Report authors stated that the main forces driving API management market growth are the growing demand for private and public APIs, the growing popularity of web APIs, and the increased number of mobile device users.
APIs are critical to healthcare organizations sharing data between apps. The API allows developers to borrow information from other applications to build other apps, which makes the development process much faster.
An API is an interface that allows unrelated software programs to communicate with one another. They act as bridges between two applications, allowing data to flow regardless of how each application was originally designed.

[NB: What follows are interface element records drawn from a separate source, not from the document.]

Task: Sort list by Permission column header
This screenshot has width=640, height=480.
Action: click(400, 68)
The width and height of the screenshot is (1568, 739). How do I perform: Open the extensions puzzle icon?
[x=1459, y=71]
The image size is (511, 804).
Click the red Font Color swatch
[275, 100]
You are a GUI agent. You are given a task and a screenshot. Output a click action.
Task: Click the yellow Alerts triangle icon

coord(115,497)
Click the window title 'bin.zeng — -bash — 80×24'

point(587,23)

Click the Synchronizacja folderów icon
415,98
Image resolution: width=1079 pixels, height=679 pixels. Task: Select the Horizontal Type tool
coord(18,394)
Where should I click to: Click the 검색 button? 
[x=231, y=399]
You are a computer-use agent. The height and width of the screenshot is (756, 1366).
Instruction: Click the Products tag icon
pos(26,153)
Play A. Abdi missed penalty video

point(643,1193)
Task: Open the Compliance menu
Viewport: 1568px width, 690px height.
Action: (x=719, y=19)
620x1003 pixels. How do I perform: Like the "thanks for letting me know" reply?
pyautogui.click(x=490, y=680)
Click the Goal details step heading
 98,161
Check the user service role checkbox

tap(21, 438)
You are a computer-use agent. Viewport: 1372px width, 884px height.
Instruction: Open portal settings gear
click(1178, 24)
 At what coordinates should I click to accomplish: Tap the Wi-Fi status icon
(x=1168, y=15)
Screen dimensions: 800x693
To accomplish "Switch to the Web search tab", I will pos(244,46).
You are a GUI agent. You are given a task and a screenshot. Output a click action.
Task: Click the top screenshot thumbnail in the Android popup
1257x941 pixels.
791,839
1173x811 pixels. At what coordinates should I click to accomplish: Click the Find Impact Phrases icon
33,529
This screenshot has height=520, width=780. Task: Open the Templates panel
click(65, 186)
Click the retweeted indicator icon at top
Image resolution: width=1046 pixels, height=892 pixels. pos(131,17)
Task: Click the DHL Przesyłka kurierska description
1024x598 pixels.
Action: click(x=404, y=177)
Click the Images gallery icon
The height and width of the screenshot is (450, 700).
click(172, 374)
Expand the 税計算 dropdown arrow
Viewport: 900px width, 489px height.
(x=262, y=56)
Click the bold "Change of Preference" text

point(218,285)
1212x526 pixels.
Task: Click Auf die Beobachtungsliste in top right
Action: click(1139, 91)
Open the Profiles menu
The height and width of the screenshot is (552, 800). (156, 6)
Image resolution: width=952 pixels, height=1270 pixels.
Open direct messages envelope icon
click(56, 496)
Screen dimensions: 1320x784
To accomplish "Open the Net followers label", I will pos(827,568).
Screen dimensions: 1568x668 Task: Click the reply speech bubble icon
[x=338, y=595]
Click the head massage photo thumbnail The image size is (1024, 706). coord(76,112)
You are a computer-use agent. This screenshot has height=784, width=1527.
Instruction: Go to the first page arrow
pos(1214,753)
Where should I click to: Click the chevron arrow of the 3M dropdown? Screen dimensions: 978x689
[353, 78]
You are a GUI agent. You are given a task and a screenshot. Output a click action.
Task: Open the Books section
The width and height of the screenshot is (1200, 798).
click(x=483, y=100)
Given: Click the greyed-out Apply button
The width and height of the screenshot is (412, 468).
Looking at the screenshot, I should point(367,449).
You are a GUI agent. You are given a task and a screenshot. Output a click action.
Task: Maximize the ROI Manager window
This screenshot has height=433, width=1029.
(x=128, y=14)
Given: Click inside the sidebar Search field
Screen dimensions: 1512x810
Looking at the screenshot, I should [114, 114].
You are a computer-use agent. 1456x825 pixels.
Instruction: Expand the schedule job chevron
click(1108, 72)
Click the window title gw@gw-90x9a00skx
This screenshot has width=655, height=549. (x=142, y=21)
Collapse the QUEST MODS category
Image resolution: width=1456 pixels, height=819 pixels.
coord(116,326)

For applications that function by pulling a constant stream of data from one or more sources, an API is especially important to decrease development time and save storage space on endpoint devices. It is also beneficial to overcome any differences in the standards or programming languages used to create the data that lives at either end of the bridge.
Currently the healthcare industry lacks a standardized way to share data between EHR systems, which causes compatibility issues when organizations are trying to integrate data sets using different formats.
“There’s no such thing as one set of data that gives you everything you need in one single format,” Geisinger Health Chief Data Officer Dr. Nicholas Marko told HealthITAnalytics.com. “There will always be information coming from a number of different places, and there will always be a need to work with systems that handle that.”
APIs are being developed to simplify interoperability to provide healthcare professionals and users with data more efficiently because APIs are the points of communication between systems.
HL7 is currently developing the Fast Healthcare Interoperability Resource (FHIR) data standard, which provides a standardized way to aggregate and merge patient health data from separate data sources.
While APIs are necessary for future interoperability efforts, organizations are still hesitant about fully utilizing APIs due to security concerns.
A report released earlier this year by the API Task Force, along with the Health IT Policy and Standards Committee, outlines security concerns APIs bring to healthcare.
"There are fears that APIs may open new security vulnerabilities, with apps accessing patient records 'for evil', and without receiving proper patient authorization," stated the report. "There are also fears that APIs could provide a possible 'fire hose' of data, as opposed to the 'one sip at a time' access that a web site or email interface may provide."
Considering how public, consumer-facing APIs function, the concerns raised by the report are valid. There is the risk of users gaining access to too much data instead of just the data they need.
Even if the user is not “evil,” authorized users accessing a wealth of data they do not need is still a security risk and may violate HIPAA privacy regulations.
The report found that when properly secured and managed, the benefits of APIs outweigh the risks. Several organizations testified their properly managed APIs provided better security than legacy or proprietary integration technology.
Well-managed healthcare API exchanges usually include authentication, authorization, encryption, and signatures to ensure secure connections.
The API Task Force report touches on APIs and HIPAA regulations, particularly focusing on patient-directed API technology. While managed APIs are secure, the risk factor rises when patients are accessing PHI without knowing the risks associated using unauthorized means to access health data.
Healthcare organizations using APIs will need API management solutions as the patients gain more access to their health information.
Future initiatives such as healthcare blockchain that put the patient at the center of their personal health information will see much more engagement of PHI from outside the network. API management solutions will evolve to deal with these issues as APIs become more standardized across the healthcare industry.